Le pigeon ramier, l'espèce la plus présente dans les jardins bruxellois selon Natagora

Le pigeon ramier (Columba palumbus) ou palombe est la plus grande et la plus commune des espèces de pigeons européens.
Le pigeon ramier (Columba palumbus) ou palombe est la plus grande et la plus commune des espèces de pigeons européens. - © WIKIMEDIA-Author LPLT

Le week-end dernier, l’association de protection de la nature Natagora, lançait une grande opération recensement des oiseaux fréquentant nos jardins. Près 14.000 observateurs y ont participé à travers tout le pays.

 

A Bruxelles une spécificité se dégage des observations, la présence en nombre du pigeon ramier, comme l’explique Anne Weiserbs, biologiste et ornithologue chez Natagora.

"Sur la région bruxelloise on a un ordre différent dans le Top 10 des espèces que l’on rencontre dans les jardins et c’est le pigeon ramier qui sort en numéro1, la perruche à collier est, elle aussi, bien placée dans ce hit-parade."

Espèces communes

Par contre, précise l’ornithologue, les espèces qui composent le classement bruxellois, sont les mêmes que dans le reste du pays : "Ce sont les oiseaux communs, le merle, le rouge-gorge, la mésange charbonnière, la pie, la corneille, espèces que l’on qualifie d’opportunistes parce qu'elles  sont capables de s’adapter dans des conditions très variables. Ce sont des oiseaux qui sont très stables à travers le temps et que l’on rencontre de façon régulière un peu partout."

"Rien à voir avec le pigeon domestique"

"Le pigeon ramier est une espèce sauvage, qui n’a rien à voir avec le pigeon domestique," souligne Anne Weiserbs, " lequel pose d’ailleurs des problèmes parce qu’il ne s’intègre pas dans des écosystèmes semi-naturels. C’est une bonne nouvelle de savoir que cette espèce se porte bien." ajoute cette dernière.

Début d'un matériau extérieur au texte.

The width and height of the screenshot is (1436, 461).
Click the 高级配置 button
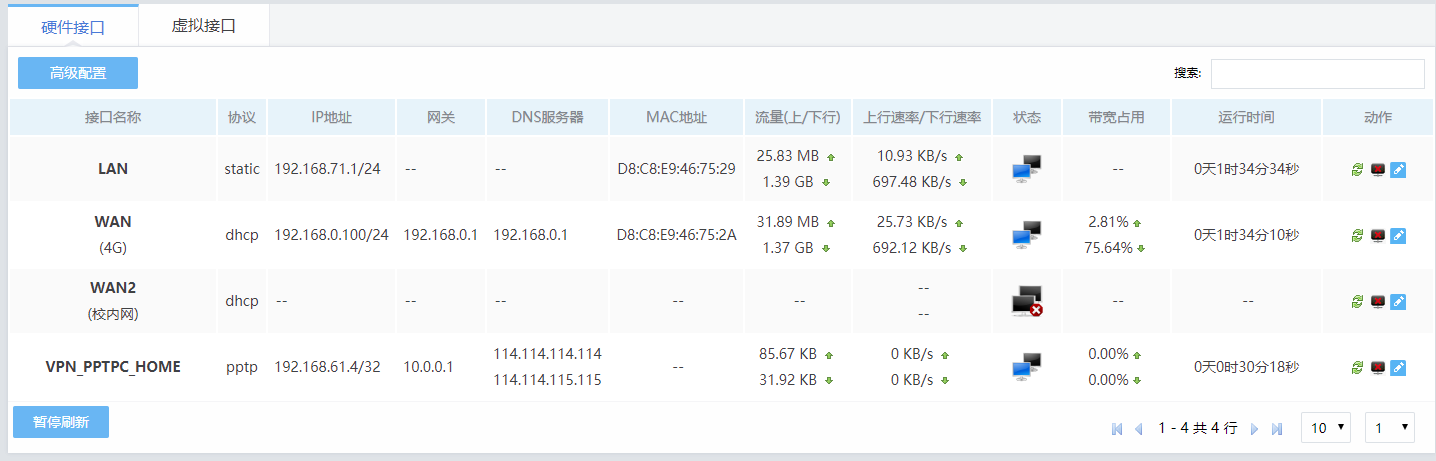78,73
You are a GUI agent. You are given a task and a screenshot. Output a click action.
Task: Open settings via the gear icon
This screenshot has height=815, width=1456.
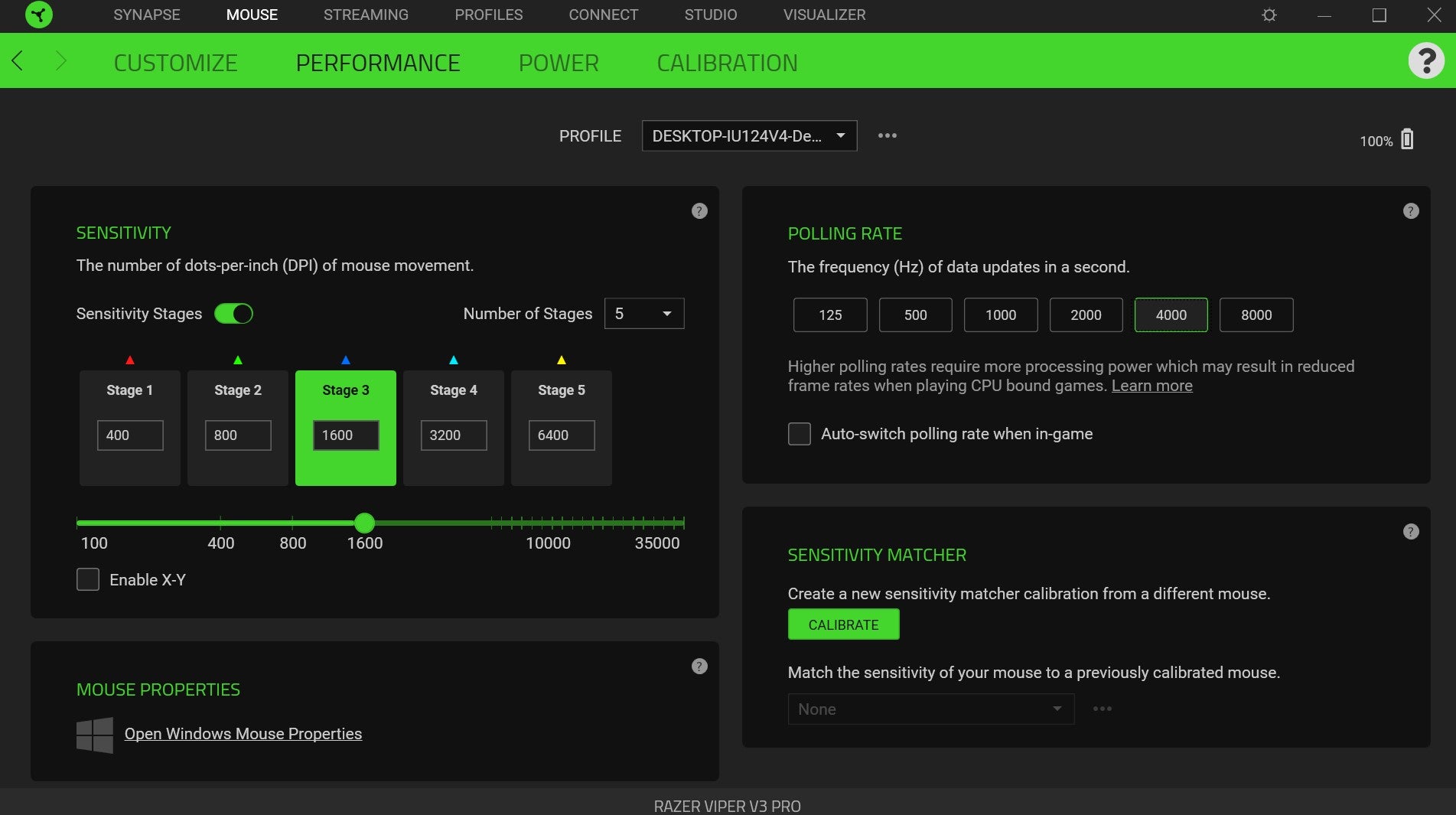(1269, 15)
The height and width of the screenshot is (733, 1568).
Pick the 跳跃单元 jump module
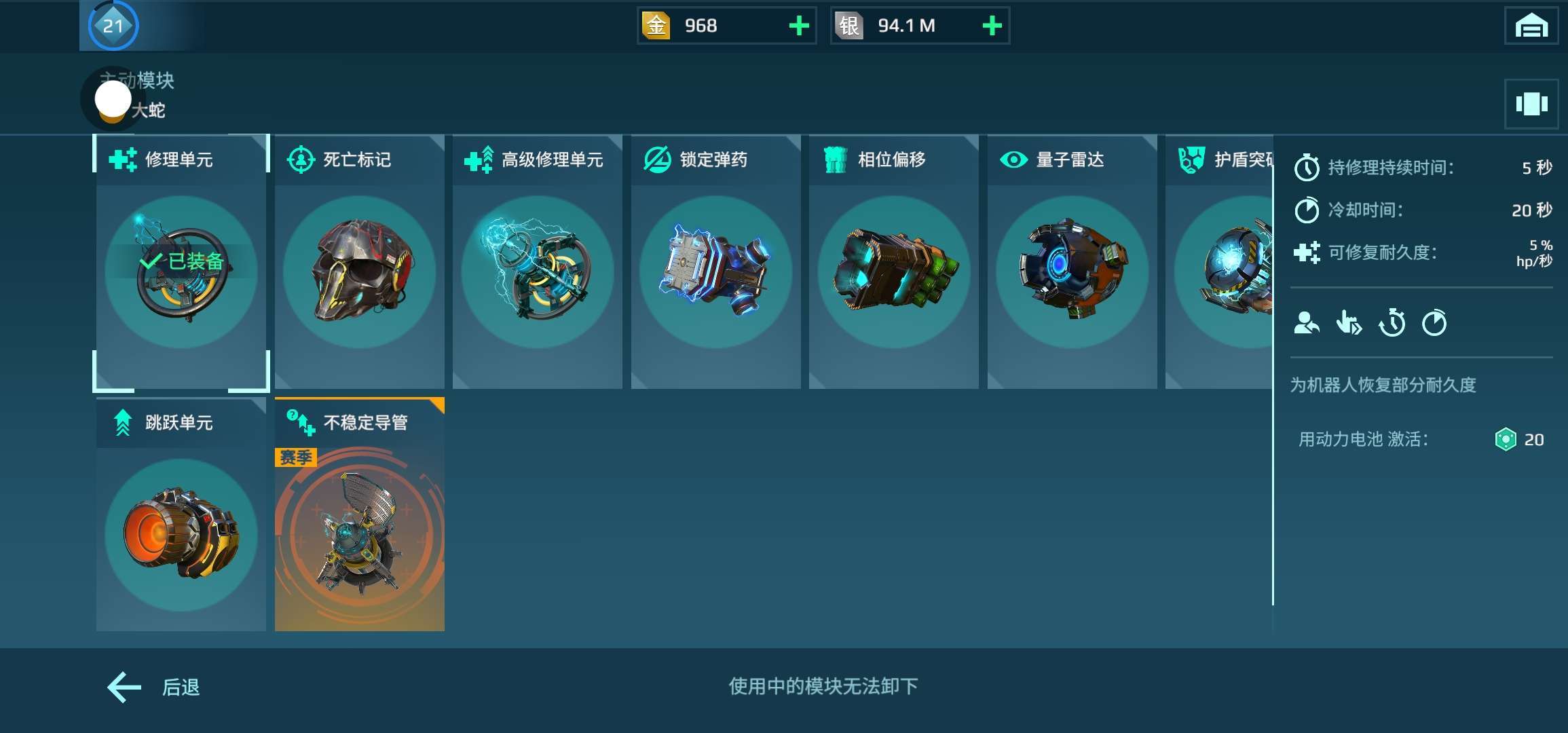181,514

Bruxelles, refuge de certaines espèces 

Bruxelles abonde en espaces verts, observe l’ornithologue, ce qui permet une bonne présence de la faune. "De ce point de vue la capitale se démarque des autres villes et lui permet même parfois de jouer le rôle de refuge pour certaines espèces, vu l’austérité des paysages agricoles environnants."